Letter #688: The Super Bowl & Complacency

Dear complacency,

Well, it’s definitely taken me nearly three weeks to write this, but I still haven’t been able to let this post go so I’m still rolling with it!

I can’t stop thinking about the Super Bowl. Alright, that’s a stretch. But after the largest comeback win ever to happen in a Super Bowl, Lady Gaga bringing a ‘normal’ performance, Tom Brady winning his 5th ring to seal his fate as the “greatest quarterback ever” and the complete collapse of the Falcons in the second half, I really haven’t been able to get rid of a thought that keeps milling around in my head.

The Atlanta Falcons all but had the Super Bowl in the bag, 25 points up, outplaying the Patriots at every position. Then the second half occurred.

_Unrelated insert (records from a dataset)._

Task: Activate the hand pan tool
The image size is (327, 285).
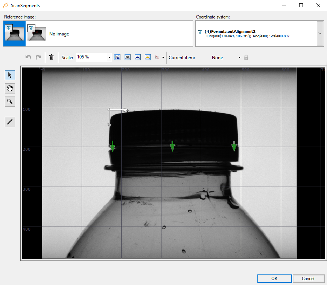Action: click(x=10, y=88)
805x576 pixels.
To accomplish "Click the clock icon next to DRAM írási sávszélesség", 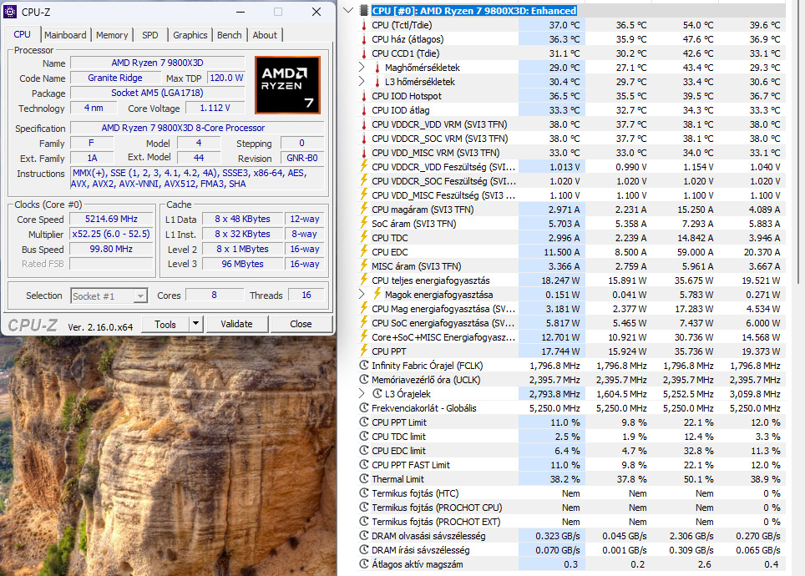I will tap(365, 550).
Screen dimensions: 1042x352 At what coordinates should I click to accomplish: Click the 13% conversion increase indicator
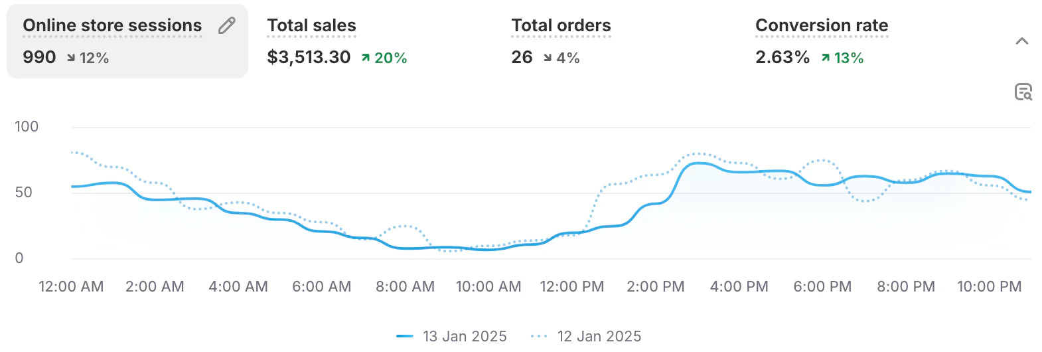pyautogui.click(x=842, y=58)
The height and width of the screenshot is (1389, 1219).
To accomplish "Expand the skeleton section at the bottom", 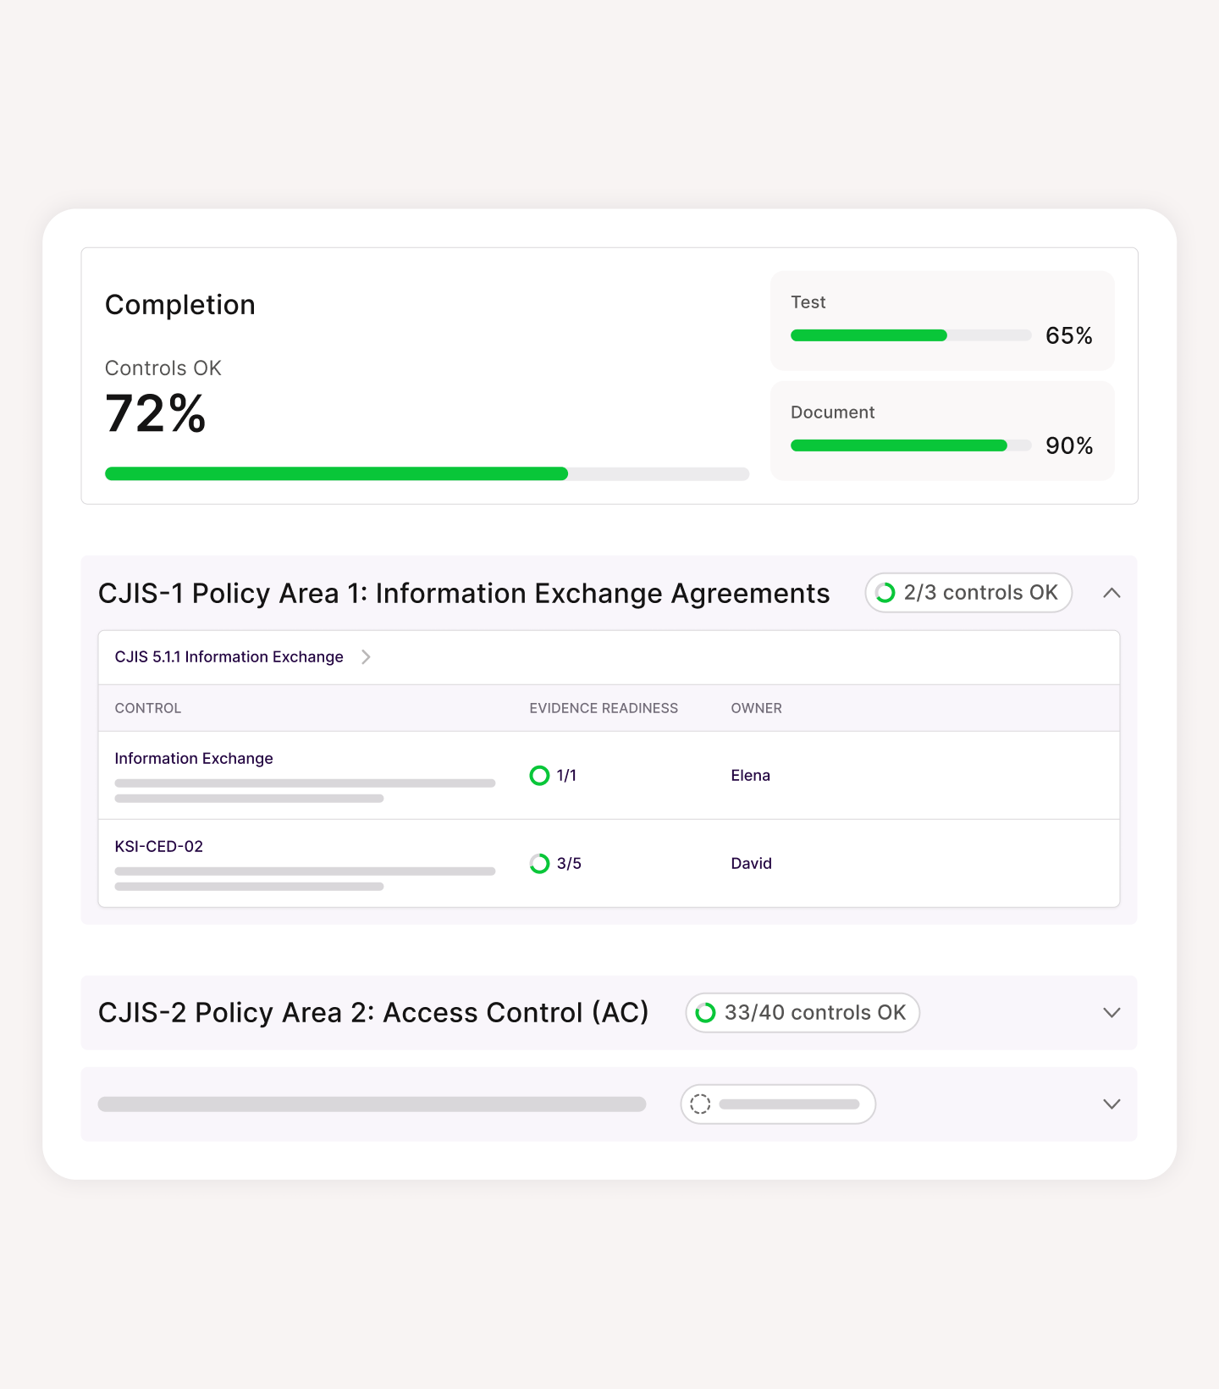I will pos(1111,1104).
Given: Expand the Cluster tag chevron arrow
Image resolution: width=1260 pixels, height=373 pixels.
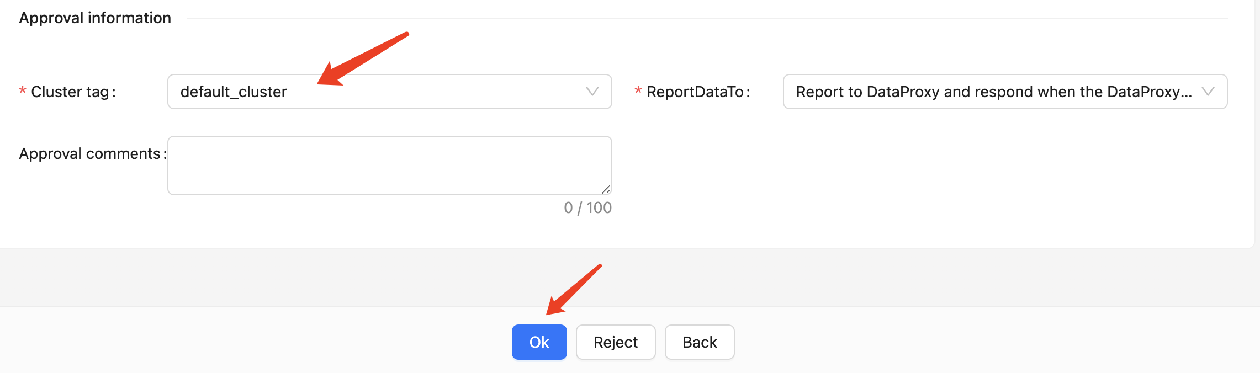Looking at the screenshot, I should pyautogui.click(x=592, y=92).
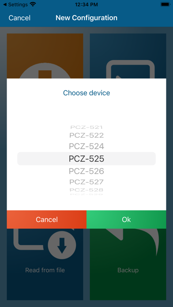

I don’t know what happened during the Falcons halftime (maybe the ‘crazy Gaga’ we all expected), but they came out flat and looked like a completely different team. Whether the Patriots won the game or the Falcons gave it away, I’m still not sure. What I do know is my perception of the second half Falcons has left an imprint on me.

So back to that thought I’ve had milling around in my head. I’m not going to sit here and say I have a clue concerning professional football, but the way the game ended has reminded me of the importance of finishing.

Our culture is seething with complacency, and the Super Bowl was simply a microcosm. As I assessed the Falcons’ collapse, all I could really think about was how I do the exact same thing. We see it happen in every day life all the time. Even more often, it happens without us ever seeing it. People start something then fail to follow through. A healthier lifestyle, building a savings account, books (reading and writing), ideas we never do anything with, relationships that run into disagreement, being part of a small group, initiating friendships and so much more.

And in one breath, I can say I see this all around me, but I can’t even take another breath without acknowledging my own personal struggle. In this season, I see it in my commitment to take time to write. I want to do it. I have the ideas already in my head. I think about them in the shower and on my walks to work. But when push comes to shove, actually choosing to create the margin and focus it takes to write is much more difficult than thinking about it. The Super Bowl was more than two weeks ago and the post hasn’t been written until now. It’s hard, like playing the Patriots in the Super Bowl.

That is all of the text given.